Libya'da Muammer Kaddafi'nin öldürülmesinin ardından iç karışıklık var. Ülkenin doğusunda ve batısında çeşitli gruplar iktidarı ele geçirmeye çalışıyor. Bu yüzden sıklıkla çatışmalar yaşanıyor, ülke turistler için güvenli olmayan olarak nitelendiriliyor.
Ülkedeki karışıklıklara rağmen her sene 100 bine yakın uluslararası turist gelip gidiyor.
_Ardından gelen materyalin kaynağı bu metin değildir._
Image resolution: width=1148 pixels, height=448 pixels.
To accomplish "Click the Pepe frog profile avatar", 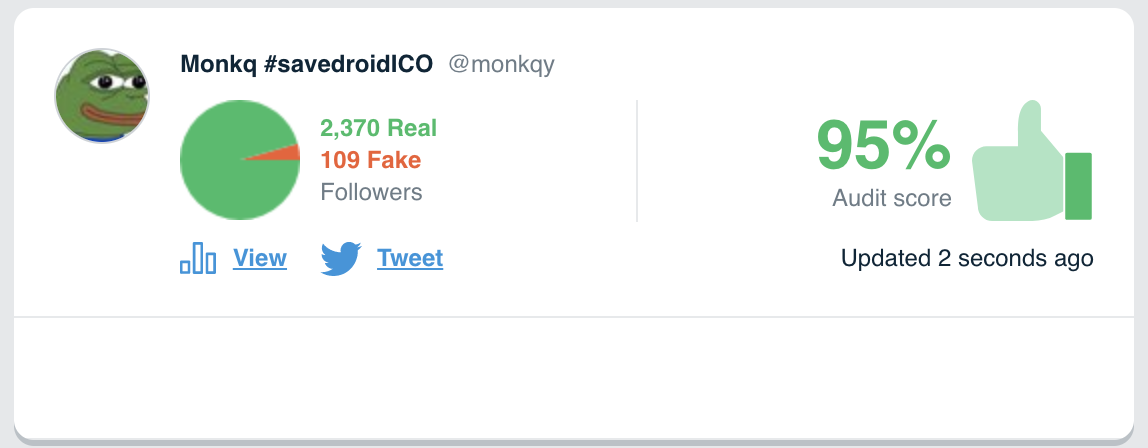I will pyautogui.click(x=102, y=96).
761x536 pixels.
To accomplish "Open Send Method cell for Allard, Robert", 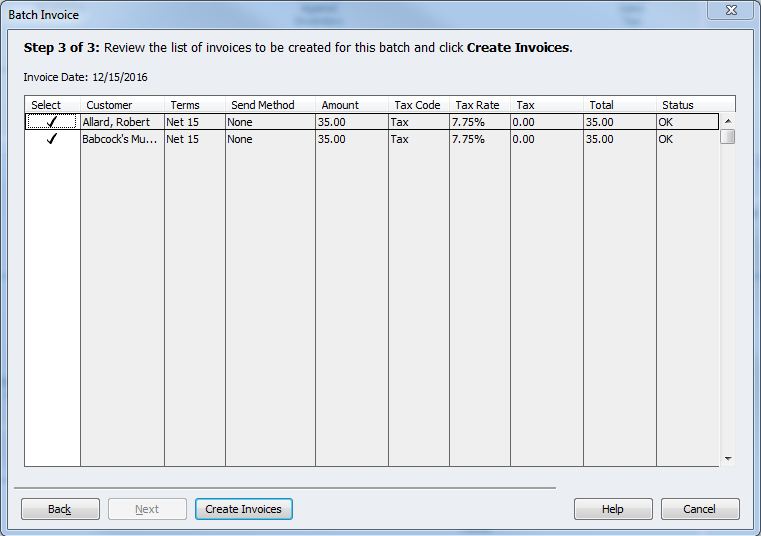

Bazı maceraperestler, 'tehlike turizmi' ya da 'karanlık turizm' akımına katılmak için ülkeye geliyorlar.
ABD, Libya'ya seyahat etmeyi yasaklayan en yüksek seviye 4. seviye seyahat uyarısını yayımlayarak, 'suç, terörizm, patlamamış kara mayınları, iç karışıklık, adam kaçırma ve silahlı çatışma' konusunda uyardı. İngiltere hükümeti ise 'her türlü seyahatten kaçınılmasını' tavsiye ediyor. Buna rağmen on binlerce kişi ülkeye turist olarak geliyor.
Son zamanlarda Hindistan gibi bazı ülkeler seyahat kısıtlamalarını hafifletti ve bazı gezginler yeniden Libya'ya gitmeye başladı. 2024'te Libya'yı ziyaret eden içerik üreticileri Hudson ve Emily, "Orada olduğumuz süre boyunca kendimizi güvende hissettik" dedi. Çift, "işini çok ciddiye alan" bir korumayla seyahat etti ve hatta onlarla birlikte tuvalete bile girdi. Ekstra önlemlere rağmen, antik kalıntıları ve UNESCO Dünya Mirası alanı olan Leptis Magna'yı, "güzel" Trablus şehrini ve "aşırı cana yakın insanları" hayranlıkla izleyerek zamanlarının tadını çıkardılar. Fakat tüm bunlar oranın güvenli olduğu anlamını taşımıyor.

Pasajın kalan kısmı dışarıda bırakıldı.